On se souvenait de James B. Harris comme du vieux complice de Kubrick, auteur par ailleurs de polars aussi beaux qu’inclassables (Fast Walking et Cop, notamment). En découvrant Some Call it Loving (aka Sleeping Beauty), présenté à la Quinzaine cannoise de 1973 puis tombé dans l’oubli, ces repères s’évanouissent. Dès son prologue, le film plonge dans une réalité lointaine, parfaitement étrangère au cinéma de Kubrick et au film noir. Ce n’est même pas tout à fait un film des années soixante-dix : sa lumière, ses couleurs  évoquent une contrée vaporeuse, une Europe ou une Amérique intemporelles et déracinées.

Pendant un temps, cette étrange tonalité donne l’impression d’assister à une parodie de plusieurs influences mal digérées (surtout l’exposition, sorte de fusion hérétique d’Antonioni et d’un soap américain). Mais ces instants sont grossiers comme peut l’être un rêve : Harris adopte d’emblée la langue de l’onirisme, déroulant une intrigue qui tient elle-même du fantastique.  Robert Troy (Zalman King), riche playboy lunaire, achète à un forain son étrange numéro – une jeune femme endormie depuis des années, qu’aucun prince ne parvient à réveiller. Quand celle-ci revient à elle au sein du harem de Troy (grand manoir baroque et insituable), s’amorce un conte licencieux qui verra l’aristocrate et sa protégée défricher à deux une nouvelle vie moins orgiaque, hédoniste mais fragile, suspendue dans les limbes.  Davantage qu’à un rêve éveillé, le film finit alors par ressembler à un fantasme organisé avec soin : celui que se tissent les amants de jour en jour, non sans risquer de basculer, à tout instant, de l’idylle à la noirceur la plus crue.

James B. Harris laisse ici s’installer une obsession pour le fantasme qui soudera ses films suivants.  Il s’agit ici d’un idéal amoureux, candide et chevaleresque, que son héros cherche vaille que vaille à ajuster au réel. Car en s’attaquant au mythe de la belle endormie, le film revient évidemment à sa dimension profondément masculine (désir morbide pour un beau corps inanimé, obsession pour le salut et la protection d’une femme secrète). Voyant en la dormeuse un appel vers une sorte de pureté romantique, ainsi qu’une chance de rédemption après la débauche, Troy s’ adonne à un drôle d’amour courtois, pas moins fantaisiste que ses rites érotiques en forme de happenings douteux. Comme le personnage d’un conte, la jeune fille se plie à sa lubie, poupée céleste et docile. Leur relation a tout de l’utilisation perverse : Troy se purge hypocritement en offrant à une femme la romance quasi chaste à laquelle, selon lui, elle aspire. Jusqu’à ce que la mécanique finisse par s’enrayer.

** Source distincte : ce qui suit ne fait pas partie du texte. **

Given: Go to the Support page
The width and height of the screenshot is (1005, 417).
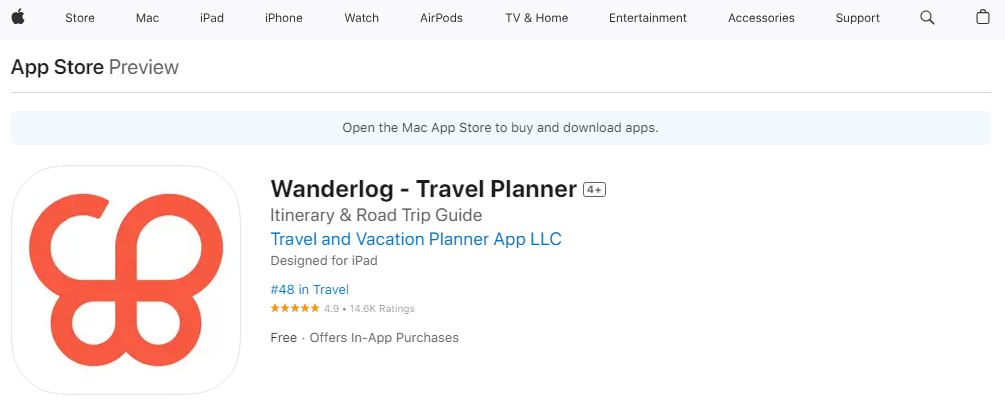Looking at the screenshot, I should click(858, 18).
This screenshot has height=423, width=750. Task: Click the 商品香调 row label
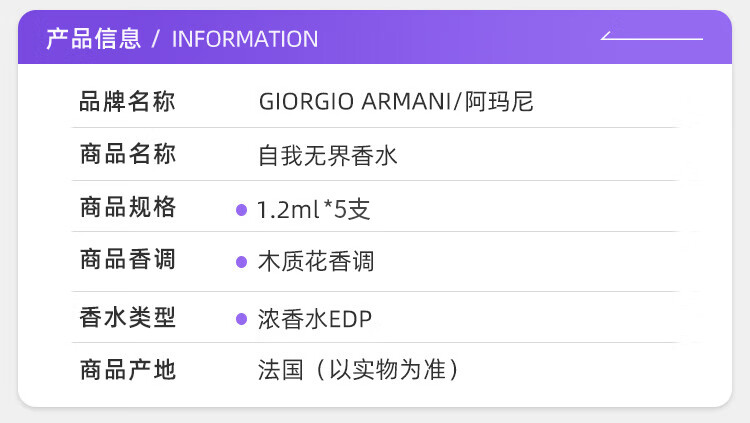[127, 259]
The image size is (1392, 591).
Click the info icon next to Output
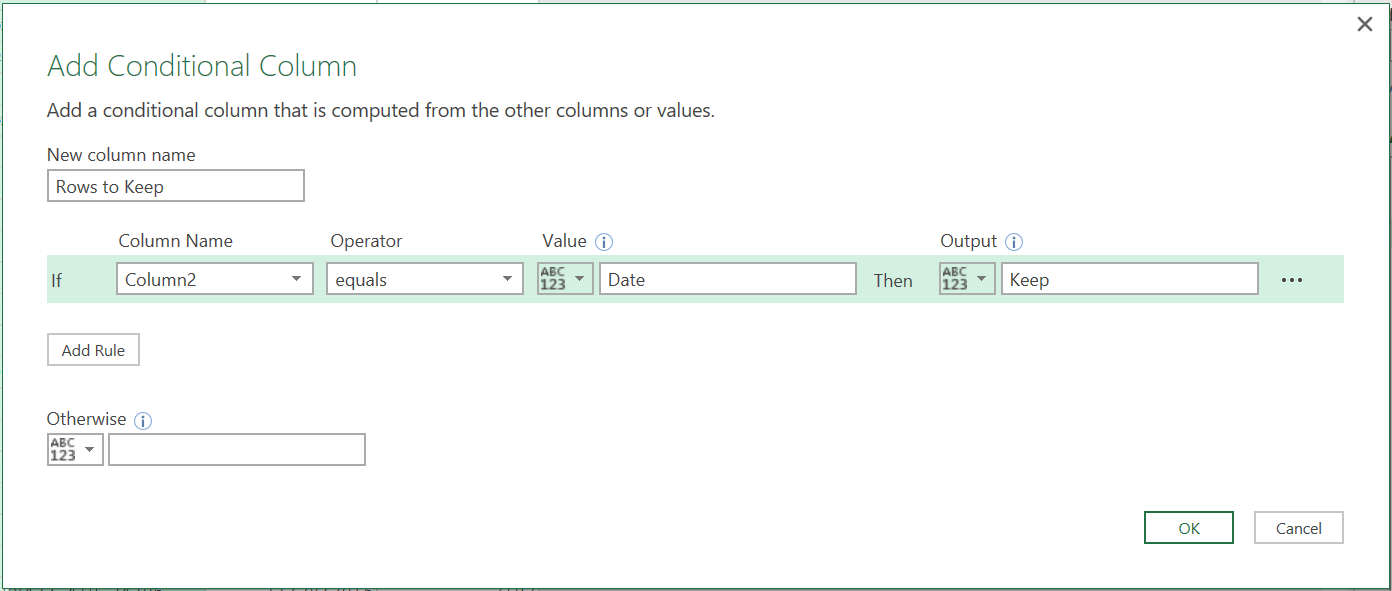pos(1014,241)
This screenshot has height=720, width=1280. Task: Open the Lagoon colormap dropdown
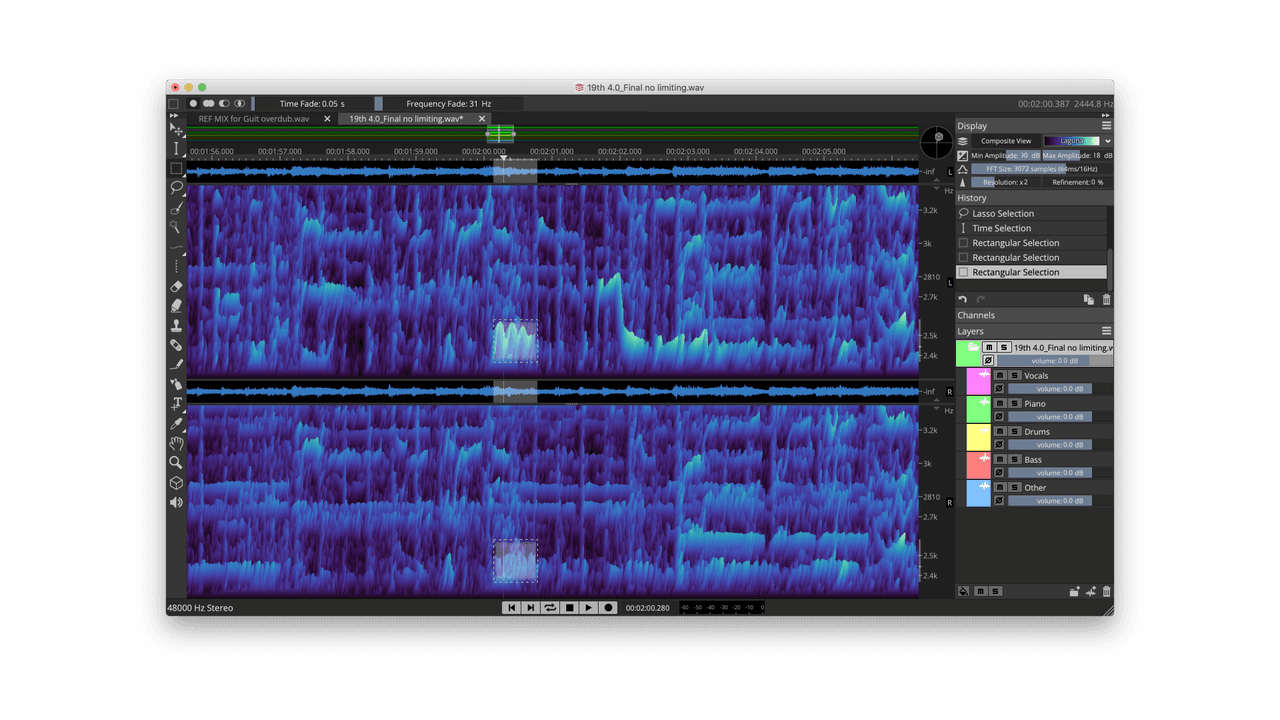(1072, 140)
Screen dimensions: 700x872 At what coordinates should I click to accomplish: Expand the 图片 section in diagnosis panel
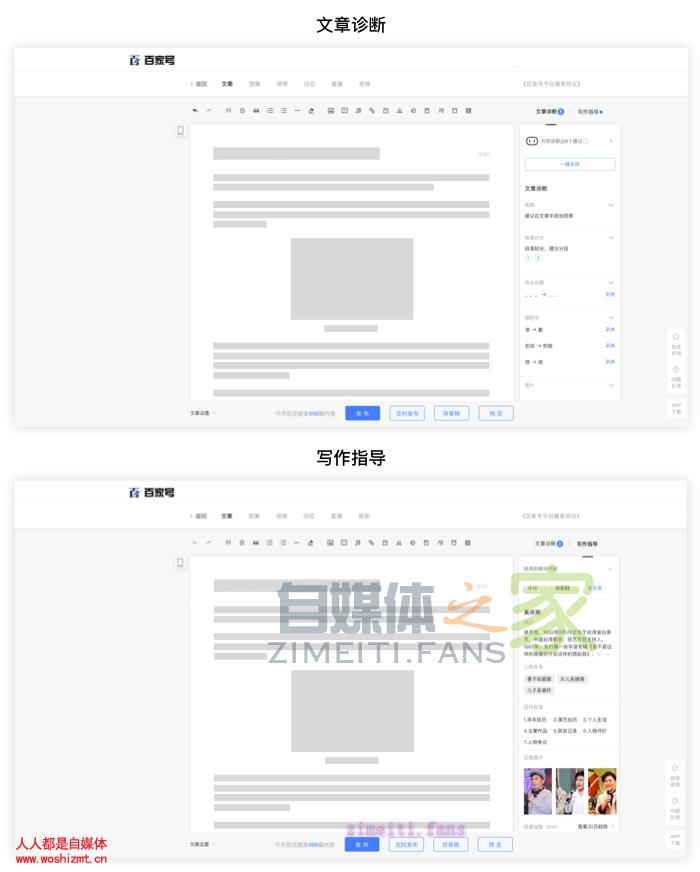[x=611, y=385]
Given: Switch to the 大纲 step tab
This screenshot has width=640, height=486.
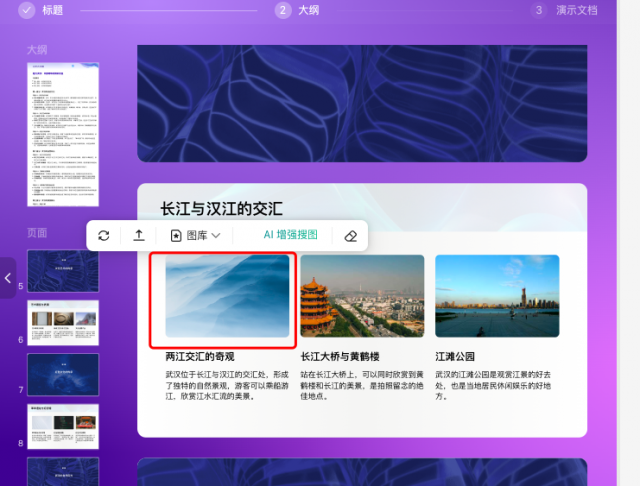Looking at the screenshot, I should click(308, 10).
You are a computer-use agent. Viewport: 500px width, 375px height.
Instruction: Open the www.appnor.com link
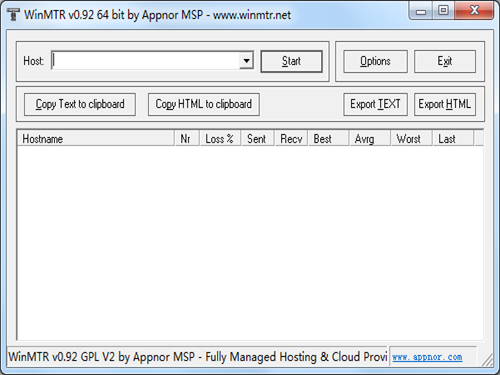click(427, 357)
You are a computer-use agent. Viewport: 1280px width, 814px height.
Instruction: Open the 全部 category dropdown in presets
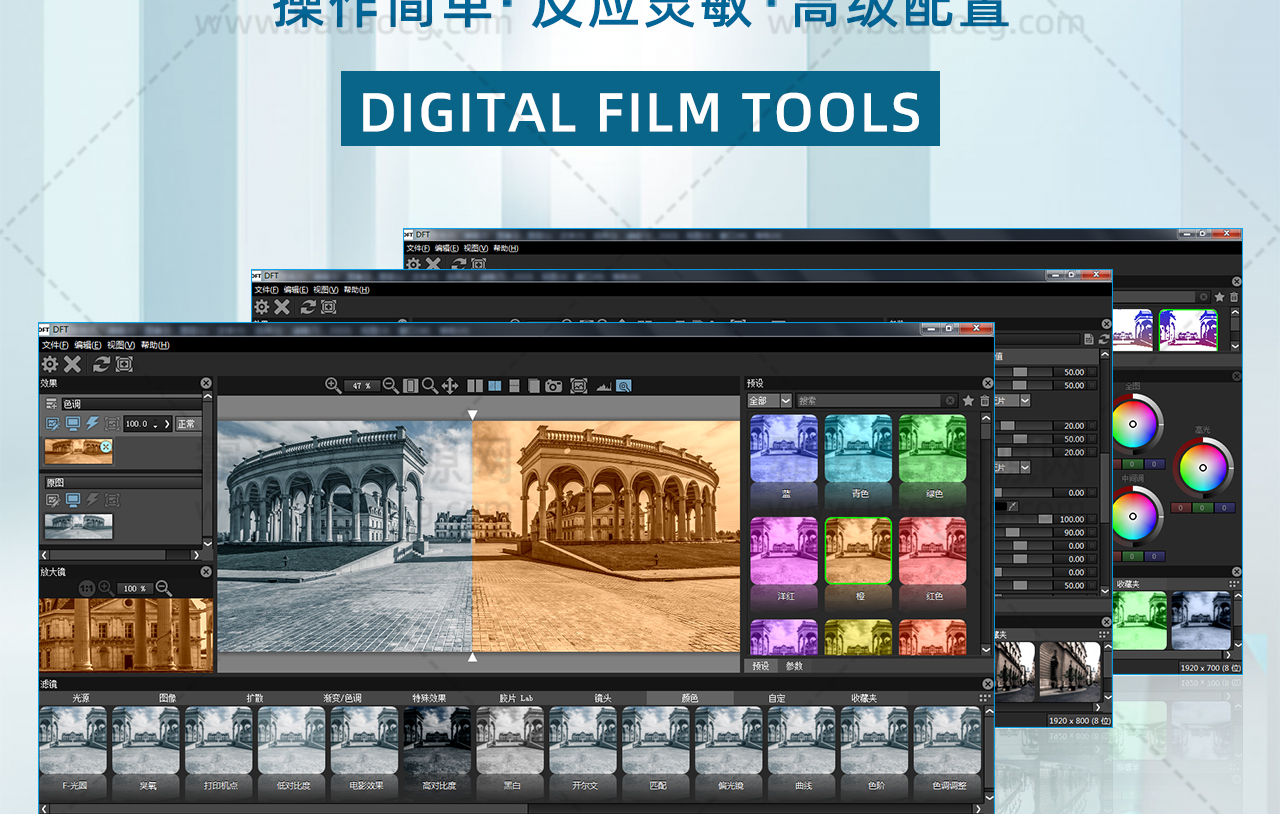770,401
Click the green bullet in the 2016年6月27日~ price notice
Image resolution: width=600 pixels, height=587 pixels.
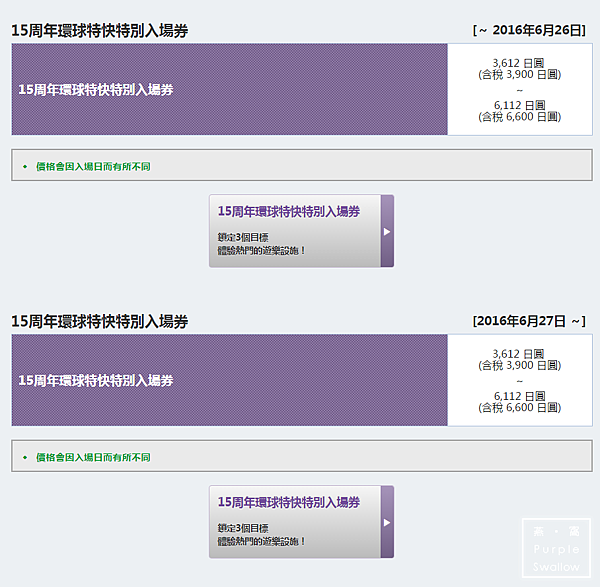[x=25, y=457]
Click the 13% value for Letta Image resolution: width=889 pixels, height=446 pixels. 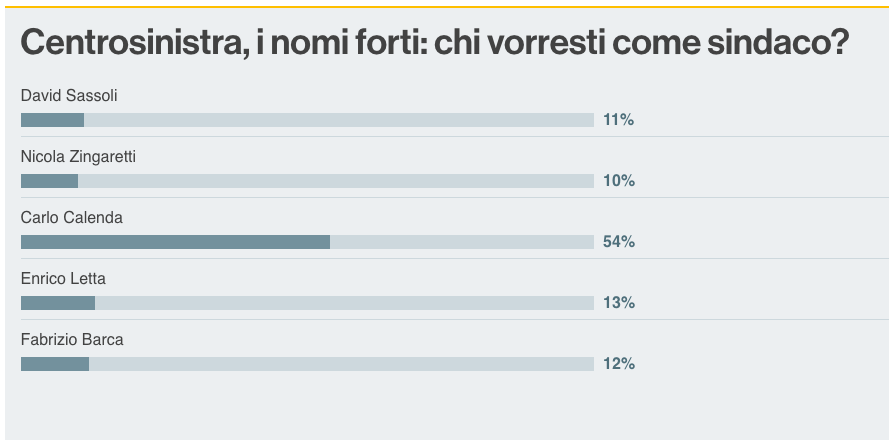(619, 303)
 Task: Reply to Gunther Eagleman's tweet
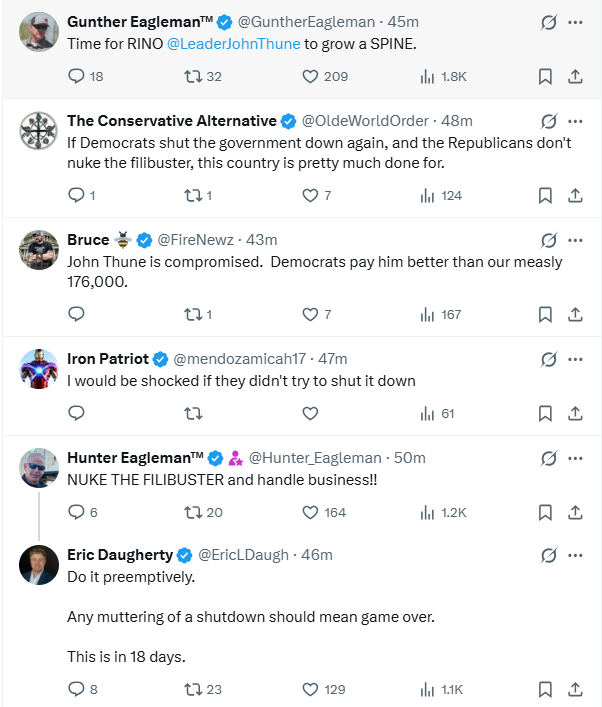77,76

Mais la beauté du film tient justement à ce que Harris ne surplombe jamais ces rêveries porno-chic, prenant au sérieux l’affliction et la quête romantique de Troy. C’est qu’il semble partager les mêmes fantasmes, le même idéal, et veille à ne jamais rompre les fils qui unissent ses personnages à cette existence langoureuse – au risque de donner lui-même dans une forme de machisme, digne d’un petit garçon perdu dans les arcanes du désir féminin : la belle restera chevillée au statut de créature à la fois salvatrice et dangereuse. Par sa mise en scène elle-même transportée, hypnotique, Harris entretient et attise le fantasme. Et quand Troy doit revenir à la réalité, c’est toujours à l’intérieur d’un songe débridé. De cette proximité de l’auteur avec les désirs de ses antihéros, aussi naïfs ou scabreux soient-ils, peut découler un certain égarement. C’est précisément la marque du cinéma de James B. Harris, aussi puissant que flou, mental mais jamais théorique. On se félicite non seulement de le redécouvrir aujourd’hui, mais aussi de recevoir la nouvelle fraichement tombée du téléscripteur : à 84 ans, le co-fondateur de la Harris-Kubrick Pictures prépare l’adaptation d’Alex de Pierre Lemaître. On pressent volontiers un nouveau récit de mâle torturé, attiré plus que tout par les demoiselles en détresse.